In this paper, the non-static solutions for perfect fluid distribution with plane symmetry in f(R, T) gravitational theory are obtained. Firstly, using the Lie symmetries, symmetry reductions are performed for considered vector fields to reduce the number of independent variables. Then, corresponding to each reduction, exact solutions are obtained. Killing vectors lead to different conserved quantities. Therefore, we figure out the Killing vector fields corresponding to all derived solutions. The derived solutions are further studied and it is observed that all of the obtained spacetimes, at least admit to the minimal symmetry group which consists of ∂y, ∂z and −z∂y + y∂z. The obtained metrics, admit to 3, 4, 6, and 10, Killing vector fields. Conservation of linear momentum in the direction of y and z, and angular momentum along the x axis is provided by all derived solutions.
Preeti Dalal, Karanjeet Singh, Sachin Kumar. Non-static plane symmetric perfect fluid solutions and Killing symmetries in f(R, T) gravity[J]. Communications in Theoretical Physics, 2024, 76(2): 025406. DOI: 10.1088/1572-9494/ad08ab
1. Introduction
The curiosity to know about gravitation is still one of the famous mysteries in physics. This is also obvious, as gravity is inherent in spacetime rather than other forces of nature which are described by the fields defined on spacetime [1]. General relativity (GR) is a consistent theory of gravity. According to GR, gravity is a demonstration of the curvature of spacetime rather than being a force.
GR gives a new notion to the Universe. Still, several drawbacks of GR such as the accelerating rate of the expansion of the Universe, spacetime singularities [2] were found and scientists began surprising whether GR is the only successful fundamental gravitational theory. So there are serious challenges to GR, that have to be figured out yet.
In order to figure out these challenges, two approaches are in use these days. Modifying the gravity theory is the first approach. The second approach is to follow the concepts of GR along with the introduction of dark energy/matter [3, 4].
In this paper, we study about a modified theory of GR, namely f(R, T) [5, 6] gravitational theory. Field equations (FEs) for this gravity theory depend on both R and T, where R and T are the scalar curvature and the trace of the matter tensor Tab respectively [7].
The real world is a messy place, and we have no hope of finding a metric that describes the actual universe with perfect precision [1]. Rather, we consider spacetime via many approximations using symmetry.

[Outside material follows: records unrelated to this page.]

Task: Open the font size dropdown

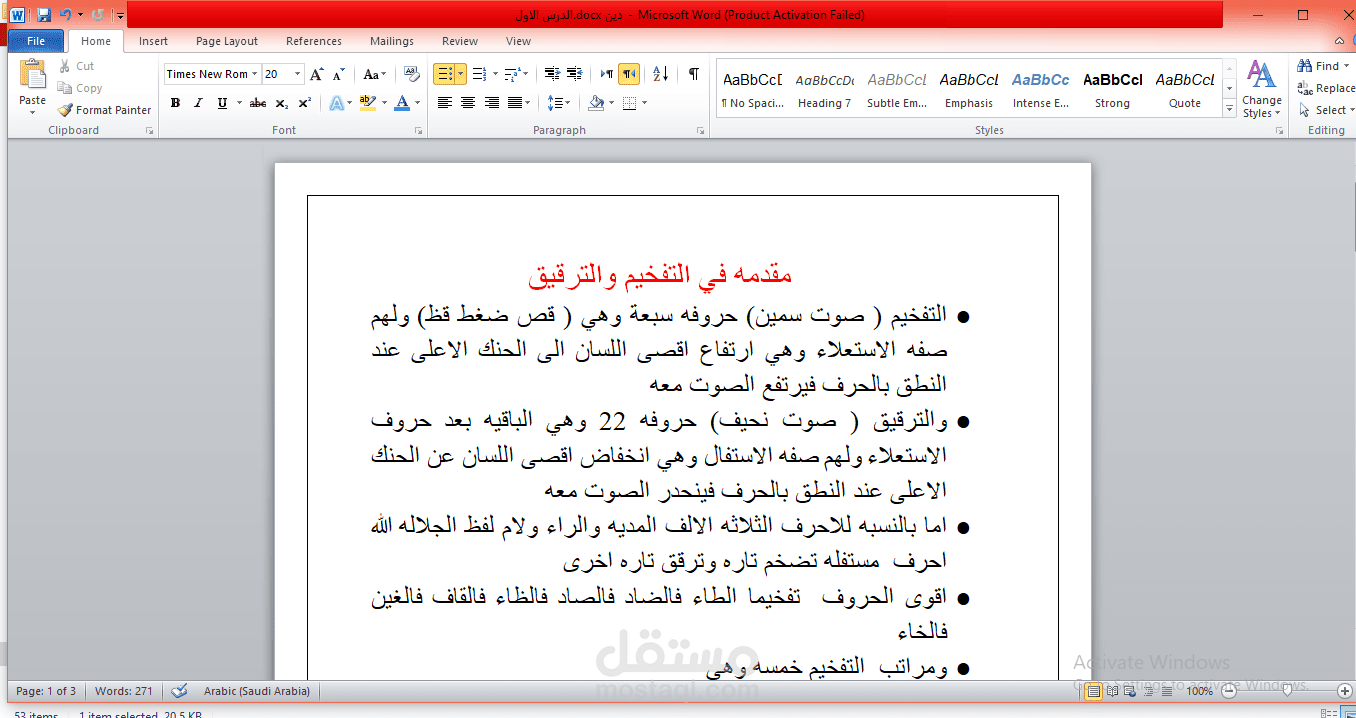Action: 295,73
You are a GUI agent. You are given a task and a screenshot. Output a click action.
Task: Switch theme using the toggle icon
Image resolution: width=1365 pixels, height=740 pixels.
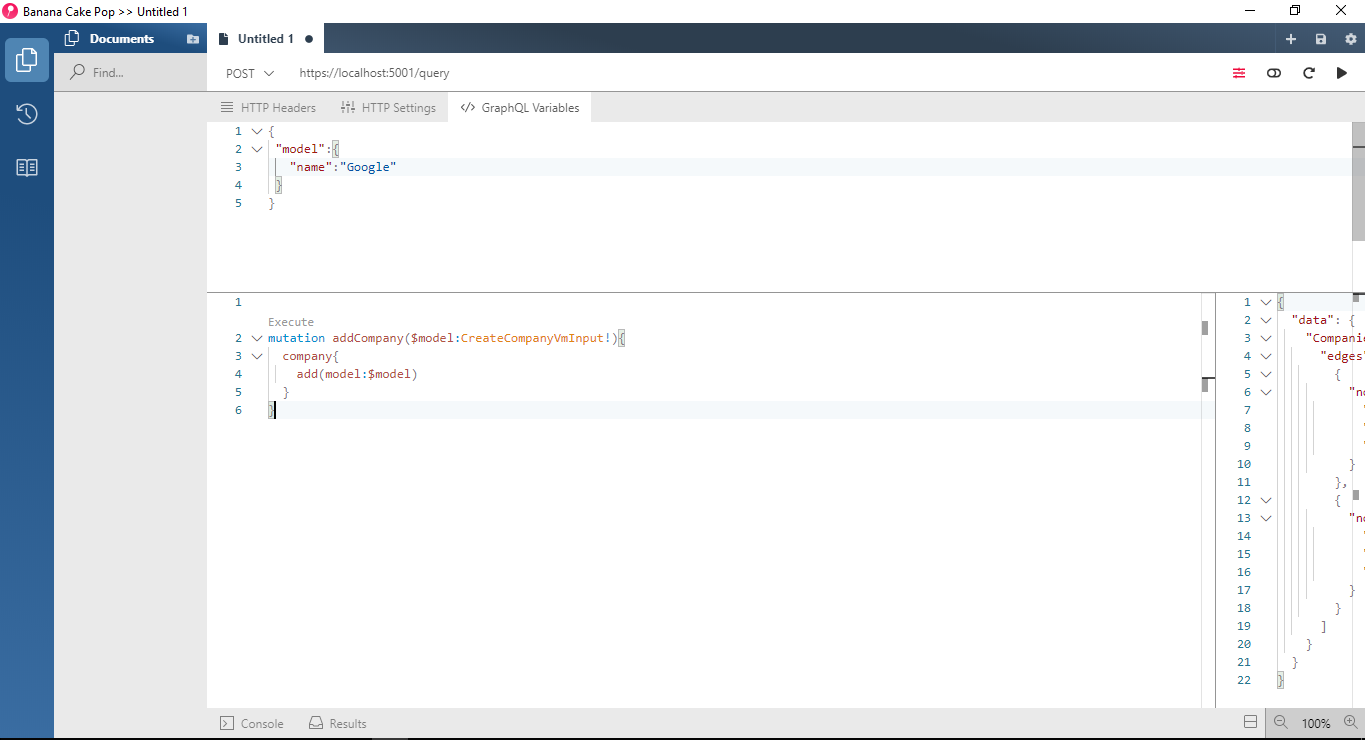pyautogui.click(x=1273, y=72)
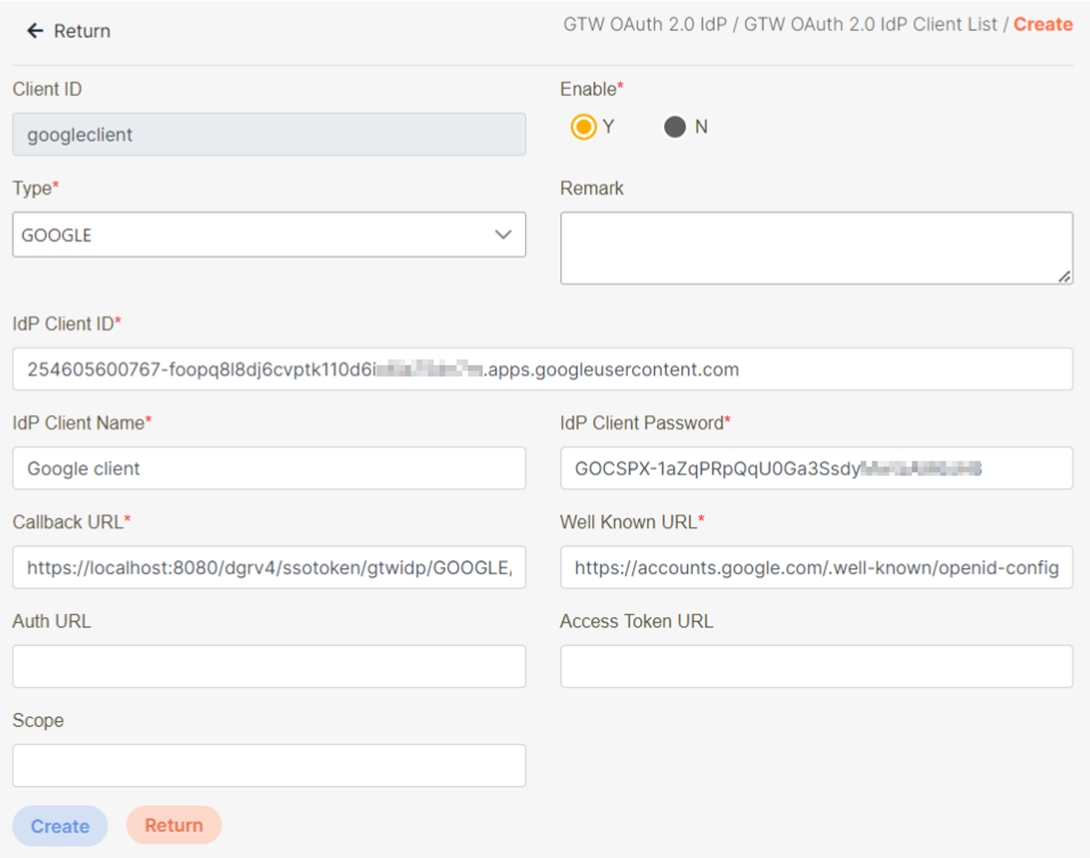Select the N radio button for Enable
The height and width of the screenshot is (858, 1090).
click(675, 128)
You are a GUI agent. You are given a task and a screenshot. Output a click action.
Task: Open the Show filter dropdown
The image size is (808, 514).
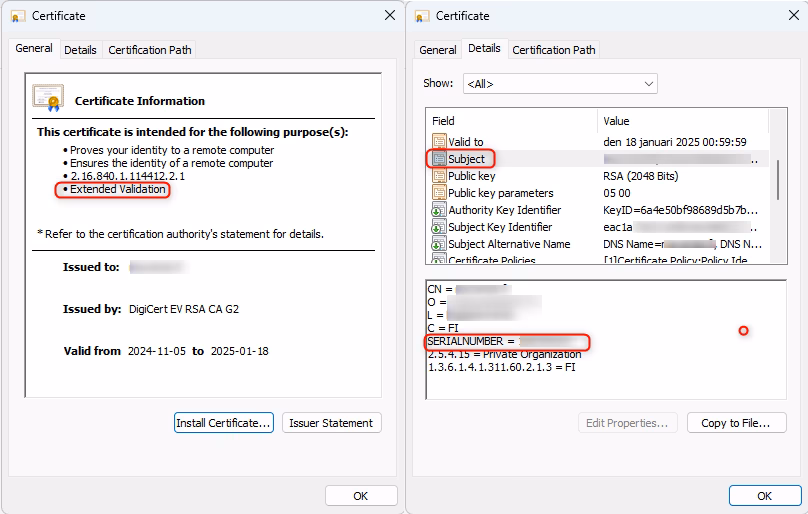[x=559, y=84]
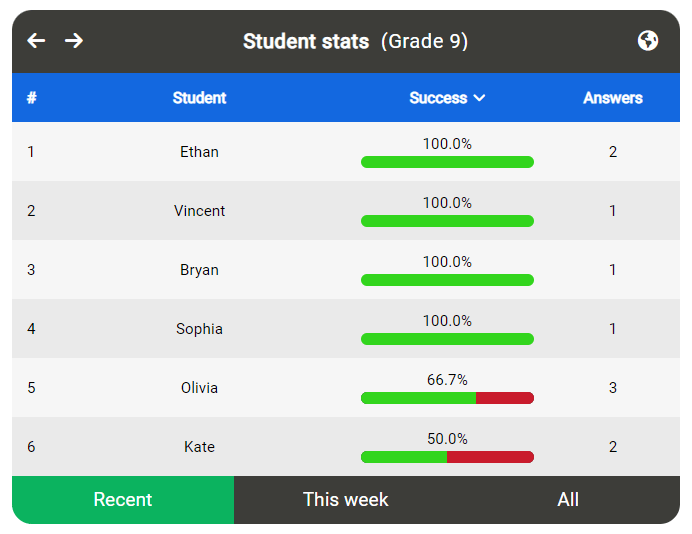Image resolution: width=692 pixels, height=534 pixels.
Task: Click Ethan's 100% success progress bar
Action: click(x=447, y=162)
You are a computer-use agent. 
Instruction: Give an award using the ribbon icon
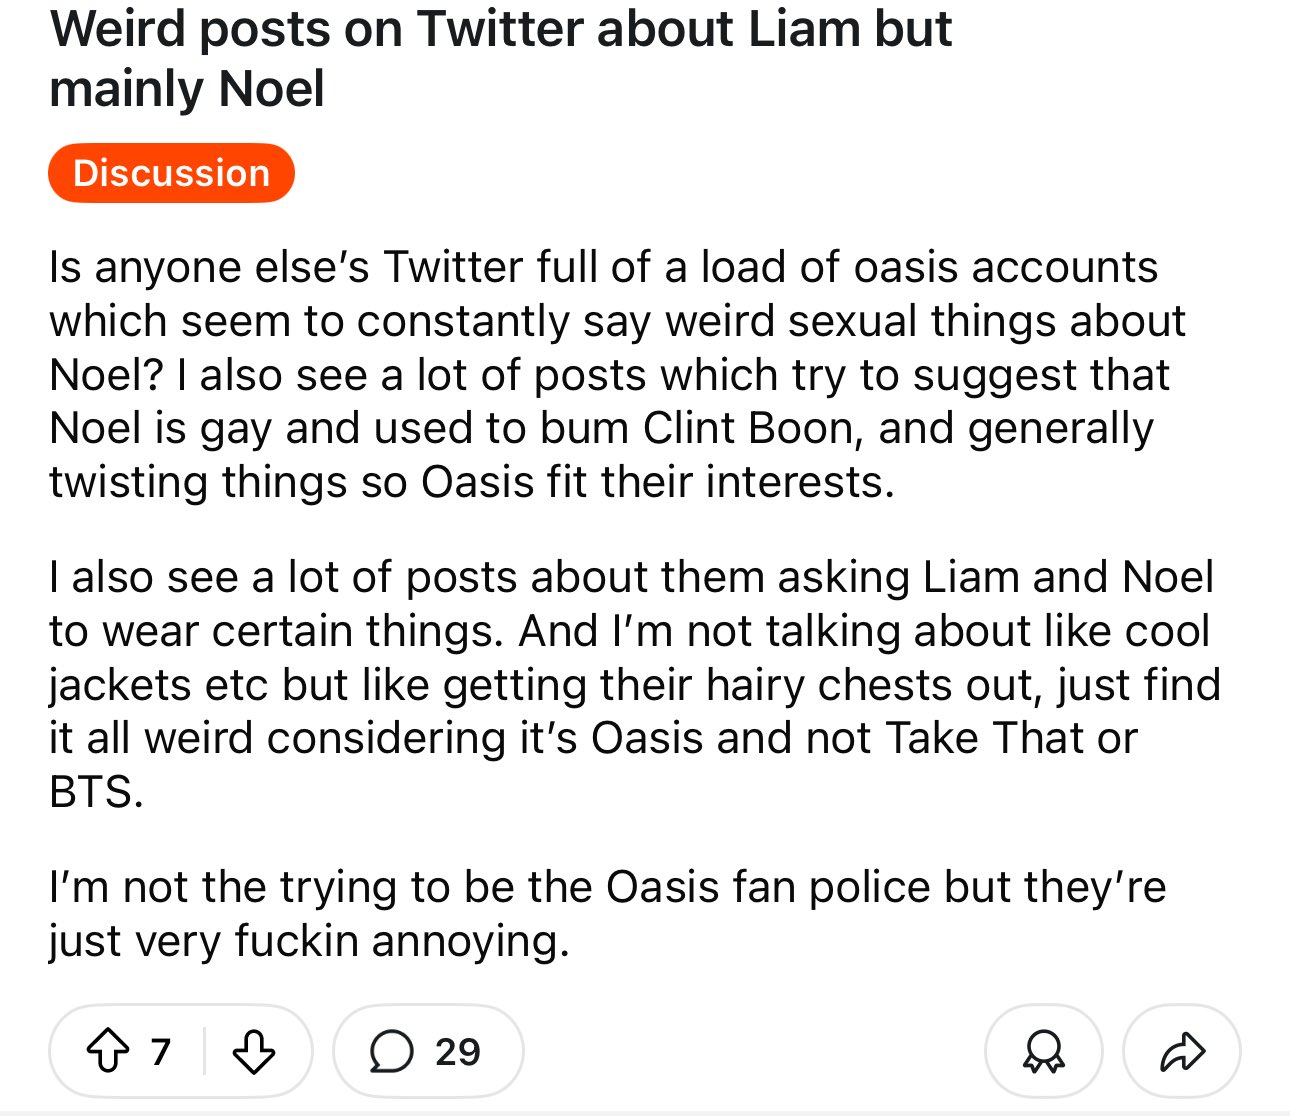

Use of symmetry allows us to take a basic form of the metric, which is then calculated by solving the FEs. Here, we have considered the non-static plane symmetric metric. A solution of FEs is a metric, which is said to be exact if its components can be written in form of the holomorphic functions [8]. We will go by using this definition. However, in general, there is no universal definition of exact solution.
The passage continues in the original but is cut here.